Collected data:
+++

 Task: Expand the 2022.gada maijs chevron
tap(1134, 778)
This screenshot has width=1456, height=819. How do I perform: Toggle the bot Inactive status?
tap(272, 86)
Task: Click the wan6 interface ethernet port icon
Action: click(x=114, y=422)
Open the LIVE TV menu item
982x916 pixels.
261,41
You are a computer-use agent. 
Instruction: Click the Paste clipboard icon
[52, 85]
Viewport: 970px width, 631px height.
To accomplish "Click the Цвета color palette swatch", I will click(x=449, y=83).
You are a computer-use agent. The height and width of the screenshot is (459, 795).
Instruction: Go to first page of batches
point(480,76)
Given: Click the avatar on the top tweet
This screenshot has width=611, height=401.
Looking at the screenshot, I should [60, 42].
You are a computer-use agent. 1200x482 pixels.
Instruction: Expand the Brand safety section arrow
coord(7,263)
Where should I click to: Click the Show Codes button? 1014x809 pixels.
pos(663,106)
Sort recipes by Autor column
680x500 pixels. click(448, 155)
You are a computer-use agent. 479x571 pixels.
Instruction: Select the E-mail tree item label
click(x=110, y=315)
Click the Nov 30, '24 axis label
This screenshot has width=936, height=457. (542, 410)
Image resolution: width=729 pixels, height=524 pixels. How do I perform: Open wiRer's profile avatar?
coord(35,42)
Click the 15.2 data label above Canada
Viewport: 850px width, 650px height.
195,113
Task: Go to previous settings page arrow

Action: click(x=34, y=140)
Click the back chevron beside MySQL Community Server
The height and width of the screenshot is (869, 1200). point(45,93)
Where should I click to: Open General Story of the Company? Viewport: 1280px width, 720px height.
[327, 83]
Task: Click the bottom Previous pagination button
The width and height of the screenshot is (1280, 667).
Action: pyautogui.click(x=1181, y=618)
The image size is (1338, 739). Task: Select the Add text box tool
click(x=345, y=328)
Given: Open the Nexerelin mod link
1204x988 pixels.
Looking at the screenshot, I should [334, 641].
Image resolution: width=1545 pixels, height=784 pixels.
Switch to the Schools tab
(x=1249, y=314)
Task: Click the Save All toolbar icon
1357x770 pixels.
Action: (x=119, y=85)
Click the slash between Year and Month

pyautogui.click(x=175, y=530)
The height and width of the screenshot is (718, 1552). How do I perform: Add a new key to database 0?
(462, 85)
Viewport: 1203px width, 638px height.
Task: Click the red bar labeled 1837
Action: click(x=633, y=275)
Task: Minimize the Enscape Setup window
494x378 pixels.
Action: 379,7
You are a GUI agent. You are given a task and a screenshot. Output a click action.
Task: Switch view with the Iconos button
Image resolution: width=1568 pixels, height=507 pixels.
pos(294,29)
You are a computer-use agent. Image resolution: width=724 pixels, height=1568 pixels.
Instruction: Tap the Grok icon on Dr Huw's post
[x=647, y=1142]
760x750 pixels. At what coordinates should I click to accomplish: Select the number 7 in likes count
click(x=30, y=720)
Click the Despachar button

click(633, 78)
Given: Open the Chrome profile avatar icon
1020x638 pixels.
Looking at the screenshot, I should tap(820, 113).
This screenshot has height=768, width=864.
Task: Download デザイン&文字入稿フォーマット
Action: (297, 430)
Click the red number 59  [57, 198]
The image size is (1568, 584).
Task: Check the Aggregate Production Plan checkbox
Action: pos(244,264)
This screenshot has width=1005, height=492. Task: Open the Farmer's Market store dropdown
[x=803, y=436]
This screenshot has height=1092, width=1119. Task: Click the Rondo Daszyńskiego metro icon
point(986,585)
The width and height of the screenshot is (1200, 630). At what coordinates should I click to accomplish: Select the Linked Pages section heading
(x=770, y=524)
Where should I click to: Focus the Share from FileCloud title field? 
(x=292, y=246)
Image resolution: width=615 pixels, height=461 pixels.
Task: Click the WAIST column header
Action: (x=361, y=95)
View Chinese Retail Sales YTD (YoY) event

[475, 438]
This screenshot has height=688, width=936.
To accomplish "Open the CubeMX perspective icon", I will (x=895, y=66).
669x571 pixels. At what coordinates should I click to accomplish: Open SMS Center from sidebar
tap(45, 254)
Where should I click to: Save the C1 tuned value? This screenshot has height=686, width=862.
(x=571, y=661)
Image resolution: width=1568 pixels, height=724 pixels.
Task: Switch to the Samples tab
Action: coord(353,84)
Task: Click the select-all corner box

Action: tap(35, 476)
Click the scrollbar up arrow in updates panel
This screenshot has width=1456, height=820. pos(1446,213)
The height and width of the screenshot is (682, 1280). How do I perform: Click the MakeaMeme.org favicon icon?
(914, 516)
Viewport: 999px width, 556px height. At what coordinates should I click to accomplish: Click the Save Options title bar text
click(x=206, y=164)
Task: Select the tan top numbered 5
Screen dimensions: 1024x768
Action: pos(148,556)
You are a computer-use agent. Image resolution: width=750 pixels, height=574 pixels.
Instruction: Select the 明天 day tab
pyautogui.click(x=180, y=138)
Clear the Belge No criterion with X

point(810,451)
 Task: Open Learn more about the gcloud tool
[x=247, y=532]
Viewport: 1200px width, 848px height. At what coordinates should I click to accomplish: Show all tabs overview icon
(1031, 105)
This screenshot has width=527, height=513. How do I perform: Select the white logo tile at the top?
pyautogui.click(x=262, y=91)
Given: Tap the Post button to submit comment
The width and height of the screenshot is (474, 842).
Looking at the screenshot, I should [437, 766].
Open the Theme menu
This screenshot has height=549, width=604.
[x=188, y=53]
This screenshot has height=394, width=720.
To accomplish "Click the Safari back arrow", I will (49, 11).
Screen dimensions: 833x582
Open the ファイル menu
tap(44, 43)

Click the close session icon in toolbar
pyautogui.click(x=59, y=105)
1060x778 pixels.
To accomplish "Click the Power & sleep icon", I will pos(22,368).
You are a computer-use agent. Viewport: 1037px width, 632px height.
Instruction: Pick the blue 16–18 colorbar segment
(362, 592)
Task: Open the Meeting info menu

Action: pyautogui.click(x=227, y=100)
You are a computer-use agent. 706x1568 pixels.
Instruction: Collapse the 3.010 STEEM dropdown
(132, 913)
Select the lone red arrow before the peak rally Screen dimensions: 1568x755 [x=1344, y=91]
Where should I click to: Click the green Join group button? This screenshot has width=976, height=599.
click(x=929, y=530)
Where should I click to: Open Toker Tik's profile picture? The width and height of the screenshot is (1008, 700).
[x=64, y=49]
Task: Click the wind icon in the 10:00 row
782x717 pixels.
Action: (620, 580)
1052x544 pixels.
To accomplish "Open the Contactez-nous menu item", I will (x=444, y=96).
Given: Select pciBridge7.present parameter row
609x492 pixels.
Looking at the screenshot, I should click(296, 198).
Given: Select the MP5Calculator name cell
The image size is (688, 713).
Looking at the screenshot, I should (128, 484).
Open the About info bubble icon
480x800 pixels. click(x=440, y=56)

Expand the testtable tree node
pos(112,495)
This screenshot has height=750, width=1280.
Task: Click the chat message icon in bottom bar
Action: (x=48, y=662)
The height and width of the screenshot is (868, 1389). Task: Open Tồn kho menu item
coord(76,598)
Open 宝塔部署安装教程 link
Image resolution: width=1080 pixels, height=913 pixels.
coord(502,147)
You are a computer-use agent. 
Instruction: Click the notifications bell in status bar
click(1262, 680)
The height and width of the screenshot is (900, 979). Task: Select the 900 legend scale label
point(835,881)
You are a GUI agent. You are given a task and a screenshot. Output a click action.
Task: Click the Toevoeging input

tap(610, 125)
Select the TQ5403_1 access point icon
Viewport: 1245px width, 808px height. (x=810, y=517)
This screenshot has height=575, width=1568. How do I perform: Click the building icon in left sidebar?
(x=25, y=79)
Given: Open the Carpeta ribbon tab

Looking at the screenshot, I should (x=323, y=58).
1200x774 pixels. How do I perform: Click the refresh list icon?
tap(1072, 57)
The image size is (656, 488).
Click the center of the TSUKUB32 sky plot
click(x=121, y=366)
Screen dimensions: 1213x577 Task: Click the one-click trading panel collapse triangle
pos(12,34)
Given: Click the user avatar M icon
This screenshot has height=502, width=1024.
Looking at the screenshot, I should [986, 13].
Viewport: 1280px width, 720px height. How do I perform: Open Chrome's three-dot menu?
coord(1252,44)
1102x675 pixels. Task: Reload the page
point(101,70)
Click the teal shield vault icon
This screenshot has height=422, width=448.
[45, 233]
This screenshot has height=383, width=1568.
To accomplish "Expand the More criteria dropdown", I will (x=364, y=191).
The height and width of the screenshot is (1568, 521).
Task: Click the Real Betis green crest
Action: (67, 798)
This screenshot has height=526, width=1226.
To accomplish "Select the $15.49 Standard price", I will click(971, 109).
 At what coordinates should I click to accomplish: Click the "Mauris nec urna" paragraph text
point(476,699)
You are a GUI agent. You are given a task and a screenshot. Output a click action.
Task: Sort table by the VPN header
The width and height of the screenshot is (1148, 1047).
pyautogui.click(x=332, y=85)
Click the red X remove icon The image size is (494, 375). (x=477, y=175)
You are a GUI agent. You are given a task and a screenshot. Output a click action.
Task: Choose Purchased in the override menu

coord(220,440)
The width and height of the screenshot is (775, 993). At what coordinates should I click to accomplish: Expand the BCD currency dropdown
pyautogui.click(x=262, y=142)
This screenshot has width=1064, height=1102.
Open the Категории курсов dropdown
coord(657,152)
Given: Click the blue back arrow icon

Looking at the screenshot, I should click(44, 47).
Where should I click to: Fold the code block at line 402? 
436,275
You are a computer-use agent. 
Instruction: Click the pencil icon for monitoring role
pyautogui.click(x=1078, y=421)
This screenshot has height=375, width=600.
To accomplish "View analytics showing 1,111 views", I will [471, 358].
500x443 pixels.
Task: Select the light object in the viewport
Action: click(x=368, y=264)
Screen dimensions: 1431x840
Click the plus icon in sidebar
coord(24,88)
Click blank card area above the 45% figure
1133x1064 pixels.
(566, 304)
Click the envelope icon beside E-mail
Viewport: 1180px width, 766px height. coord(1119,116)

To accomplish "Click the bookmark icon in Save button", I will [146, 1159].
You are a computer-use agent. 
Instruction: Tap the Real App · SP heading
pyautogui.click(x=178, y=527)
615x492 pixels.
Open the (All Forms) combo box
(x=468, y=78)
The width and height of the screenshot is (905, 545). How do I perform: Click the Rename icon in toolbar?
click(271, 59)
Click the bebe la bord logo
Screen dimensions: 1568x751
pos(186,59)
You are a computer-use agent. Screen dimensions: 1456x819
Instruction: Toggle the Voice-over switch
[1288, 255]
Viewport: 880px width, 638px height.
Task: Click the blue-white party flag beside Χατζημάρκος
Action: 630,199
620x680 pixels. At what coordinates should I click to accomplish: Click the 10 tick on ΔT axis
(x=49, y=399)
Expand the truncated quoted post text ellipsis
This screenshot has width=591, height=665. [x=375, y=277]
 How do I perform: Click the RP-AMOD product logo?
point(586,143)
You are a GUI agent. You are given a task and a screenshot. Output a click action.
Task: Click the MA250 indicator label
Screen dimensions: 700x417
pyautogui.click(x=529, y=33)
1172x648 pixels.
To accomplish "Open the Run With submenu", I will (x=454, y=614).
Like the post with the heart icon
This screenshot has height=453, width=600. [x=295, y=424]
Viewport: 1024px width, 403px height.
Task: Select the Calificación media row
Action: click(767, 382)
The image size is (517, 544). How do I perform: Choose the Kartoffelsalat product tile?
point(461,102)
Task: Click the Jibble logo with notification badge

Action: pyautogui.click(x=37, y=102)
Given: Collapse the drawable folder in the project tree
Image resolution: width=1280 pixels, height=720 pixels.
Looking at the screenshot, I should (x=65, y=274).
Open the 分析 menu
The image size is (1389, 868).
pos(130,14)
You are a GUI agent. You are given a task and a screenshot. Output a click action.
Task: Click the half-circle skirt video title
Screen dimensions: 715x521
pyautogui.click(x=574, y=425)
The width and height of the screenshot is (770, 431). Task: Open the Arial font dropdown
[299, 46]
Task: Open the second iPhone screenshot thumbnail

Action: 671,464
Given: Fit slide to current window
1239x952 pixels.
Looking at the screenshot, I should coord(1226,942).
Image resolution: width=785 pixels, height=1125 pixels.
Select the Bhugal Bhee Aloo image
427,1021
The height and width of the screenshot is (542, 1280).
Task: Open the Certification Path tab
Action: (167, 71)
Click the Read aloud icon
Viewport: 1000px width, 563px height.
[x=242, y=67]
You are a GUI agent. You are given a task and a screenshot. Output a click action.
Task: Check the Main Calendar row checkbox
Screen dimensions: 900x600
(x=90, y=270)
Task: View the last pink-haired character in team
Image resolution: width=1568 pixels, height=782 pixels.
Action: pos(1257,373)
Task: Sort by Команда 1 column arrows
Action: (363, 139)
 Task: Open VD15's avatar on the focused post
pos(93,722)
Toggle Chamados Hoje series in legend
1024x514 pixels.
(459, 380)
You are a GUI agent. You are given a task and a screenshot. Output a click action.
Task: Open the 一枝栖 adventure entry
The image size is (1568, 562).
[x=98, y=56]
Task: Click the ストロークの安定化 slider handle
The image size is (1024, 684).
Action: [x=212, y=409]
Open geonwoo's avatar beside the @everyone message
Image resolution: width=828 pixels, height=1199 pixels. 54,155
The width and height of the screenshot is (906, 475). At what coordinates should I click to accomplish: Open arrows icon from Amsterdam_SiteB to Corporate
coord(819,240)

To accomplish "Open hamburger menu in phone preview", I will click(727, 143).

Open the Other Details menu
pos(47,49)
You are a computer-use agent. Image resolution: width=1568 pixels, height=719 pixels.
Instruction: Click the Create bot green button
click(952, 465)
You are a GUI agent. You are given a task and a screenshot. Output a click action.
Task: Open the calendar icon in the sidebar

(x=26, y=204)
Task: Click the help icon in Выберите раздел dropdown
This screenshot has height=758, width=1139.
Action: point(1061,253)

+++

ASSIGNED TASK - All lines above from the line with "How do I perform: Click the RP-AMOD" through the line with "Given: Collapse the", both included, are to be set down exactly, with nothing else.

TASK RESULT -
 How do I perform: Click the RP-AMOD product logo?
point(586,143)
You are a GUI agent. You are given a task and a screenshot. Output a click action.
Task: Click the MA250 indicator label
Screen dimensions: 700x417
pyautogui.click(x=529, y=33)
1172x648 pixels.
To accomplish "Open the Run With submenu", I will (x=454, y=614).
Like the post with the heart icon
This screenshot has height=453, width=600. [x=295, y=424]
Viewport: 1024px width, 403px height.
Task: Select the Calificación media row
Action: click(767, 382)
The image size is (517, 544). How do I perform: Choose the Kartoffelsalat product tile?
point(461,102)
Task: Click the Jibble logo with notification badge

Action: pyautogui.click(x=37, y=102)
Given: Collapse the drawable folder in the project tree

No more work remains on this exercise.